◆ **EXERCISE DATA**:
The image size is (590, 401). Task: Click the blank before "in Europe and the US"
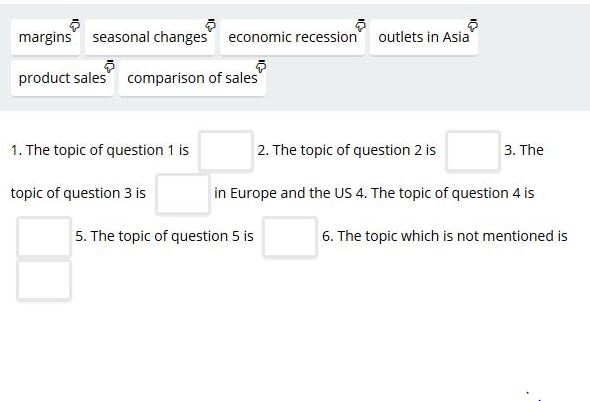click(183, 194)
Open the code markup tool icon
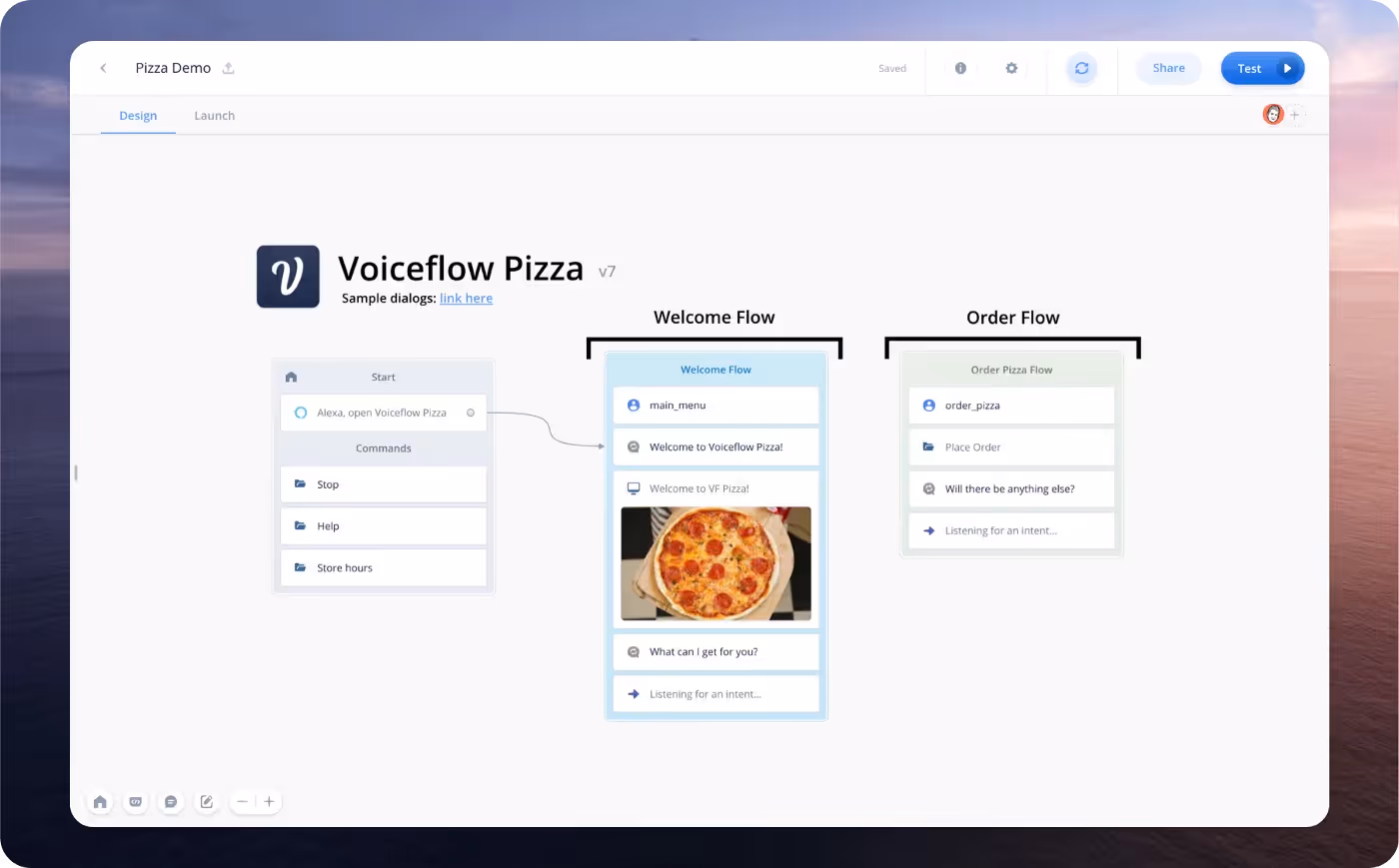Viewport: 1399px width, 868px height. (136, 802)
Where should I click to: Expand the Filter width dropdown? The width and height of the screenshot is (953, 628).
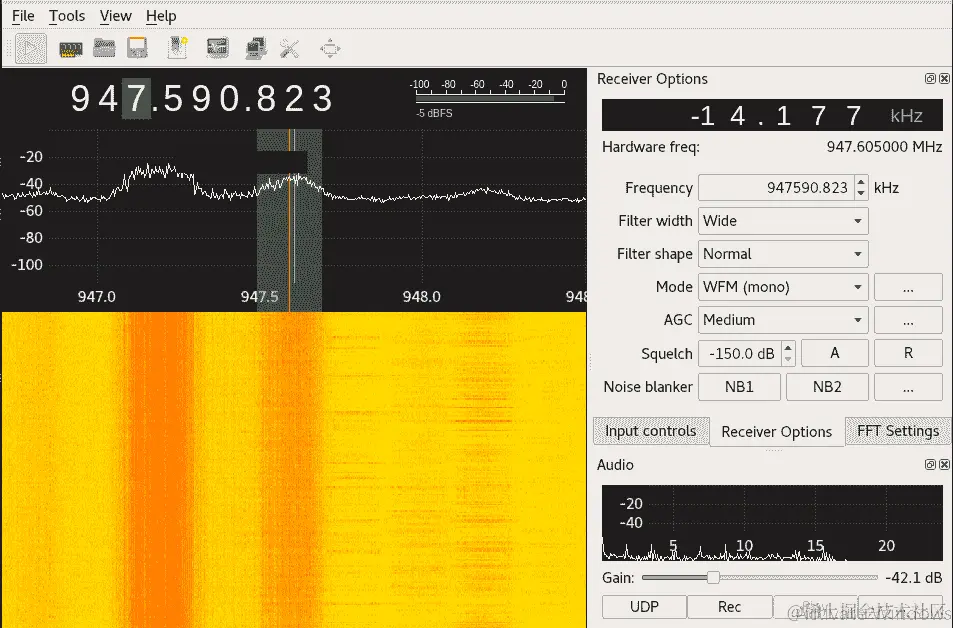[x=783, y=221]
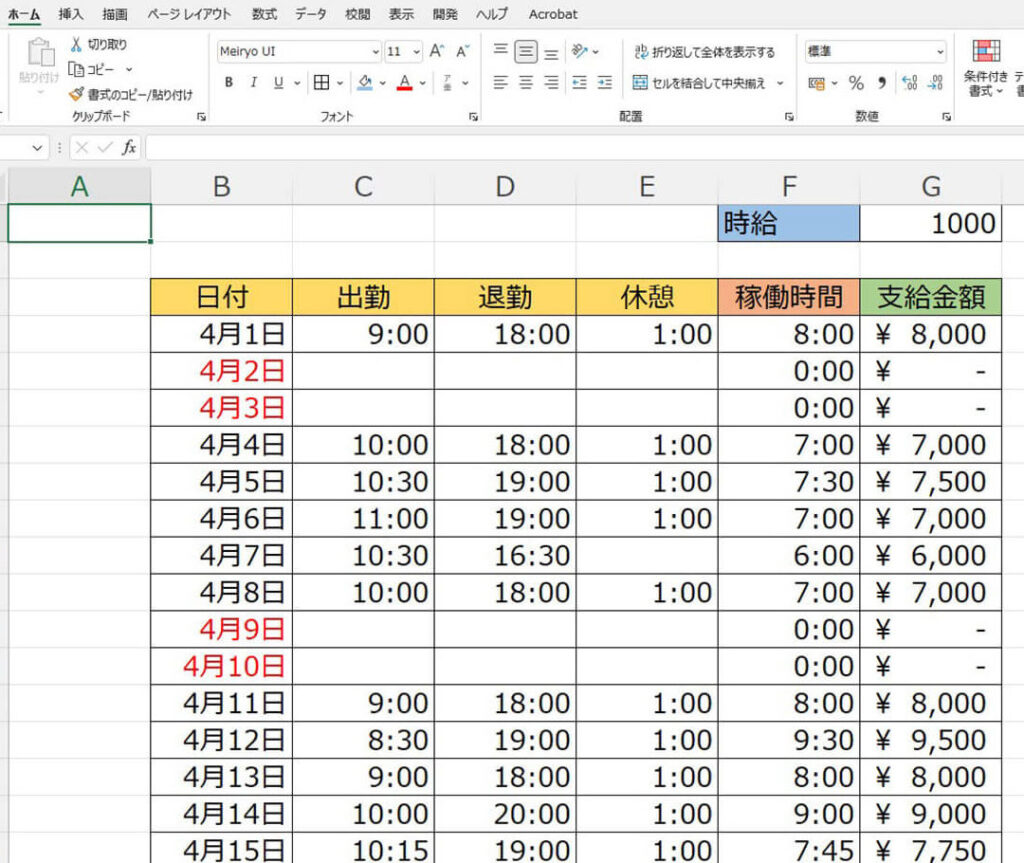Image resolution: width=1024 pixels, height=863 pixels.
Task: Switch to the 挿入 (Insert) ribbon tab
Action: coord(71,14)
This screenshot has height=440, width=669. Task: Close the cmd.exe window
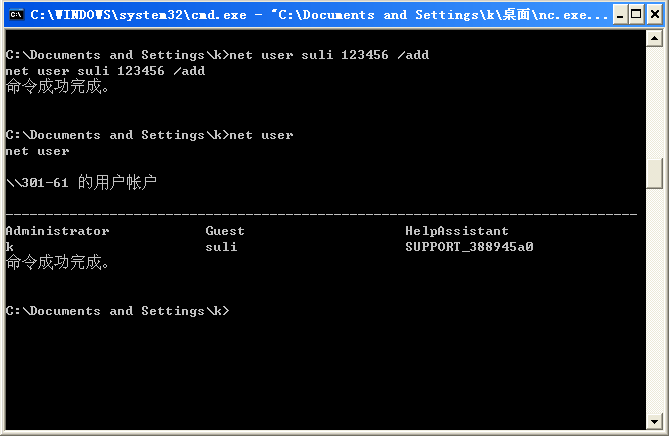pyautogui.click(x=653, y=15)
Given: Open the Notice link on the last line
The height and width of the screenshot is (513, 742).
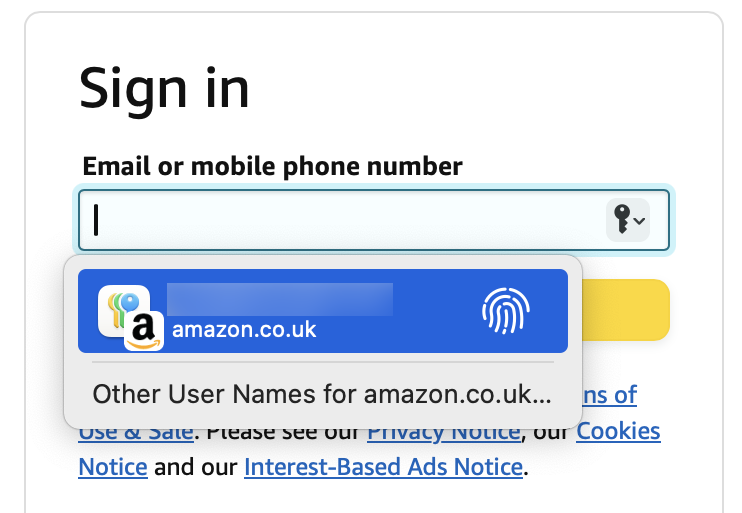Looking at the screenshot, I should click(113, 467).
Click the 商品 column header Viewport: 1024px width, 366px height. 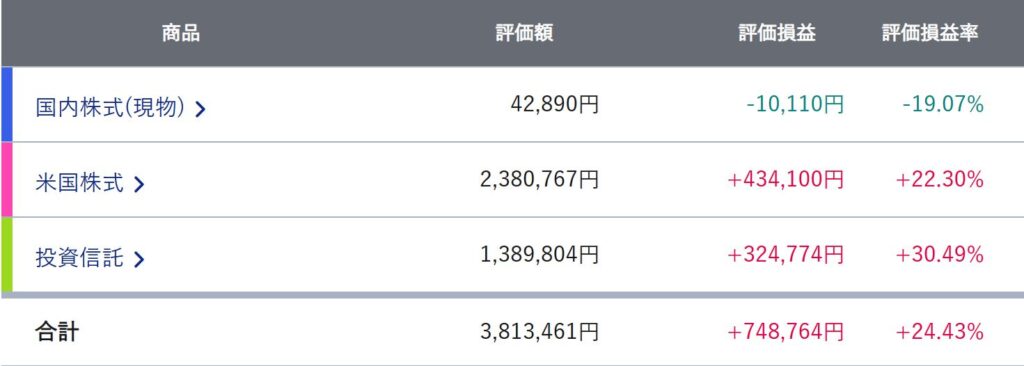coord(181,33)
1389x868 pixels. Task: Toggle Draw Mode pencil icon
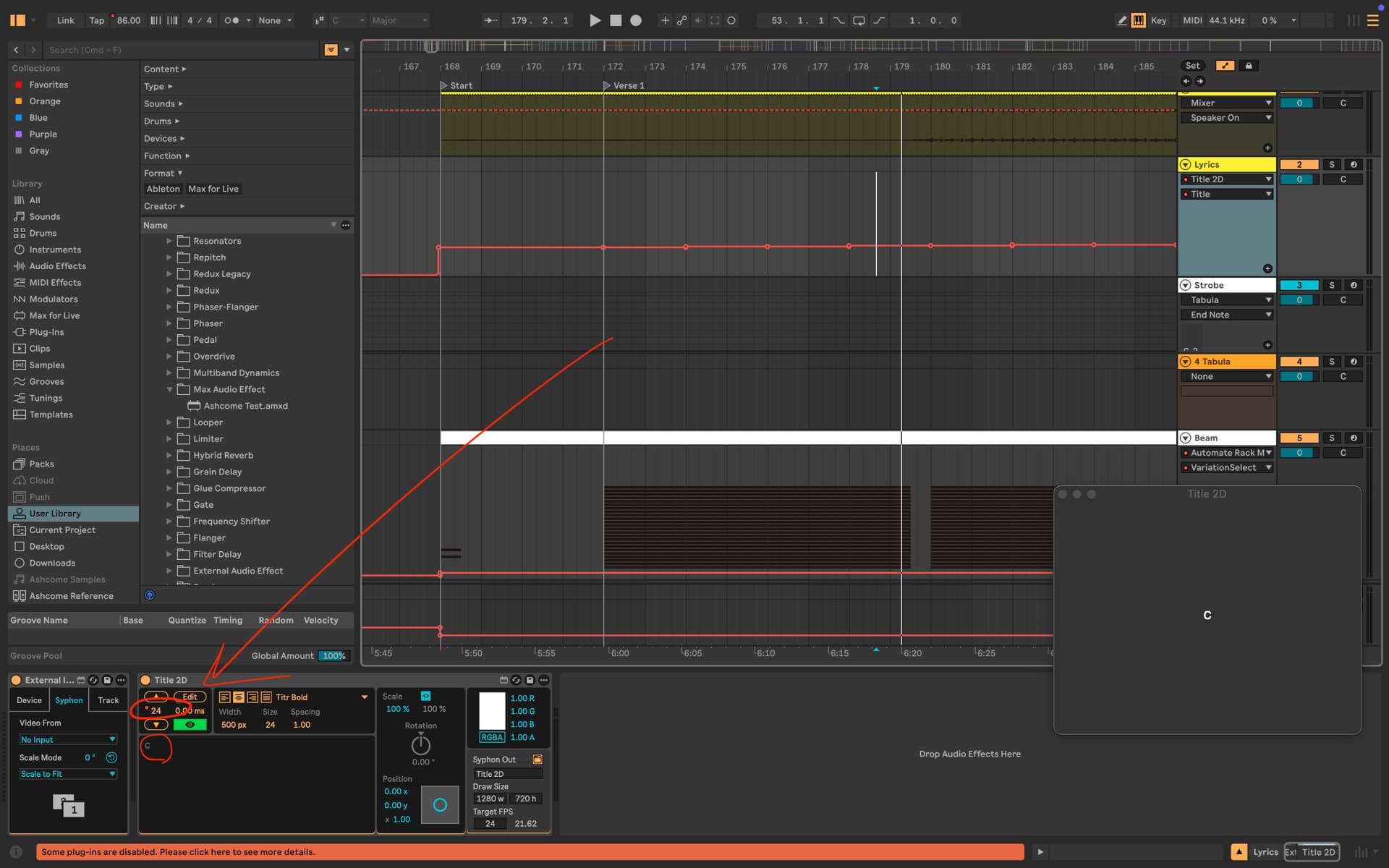(1121, 20)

◆ **WRITTEN EXERCISE**:
Quote the lines from the one containing "Open the code markup tool icon" through the one containing "pyautogui.click(x=653, y=15)", both included, with the pictures left out.

◆ **SOLUTION TO THIS EXERCISE**:
Open the code markup tool icon
Viewport: 1399px width, 868px height. (136, 802)
Where should I click to: Expand the Filter width dropdown? The width and height of the screenshot is (953, 628).
[x=783, y=221]
Image resolution: width=1024 pixels, height=863 pixels.
Task: Switch to the 挿入 (Insert) ribbon tab
Action: coord(71,14)
This screenshot has height=440, width=669. Task: Close the cmd.exe window
pyautogui.click(x=653, y=15)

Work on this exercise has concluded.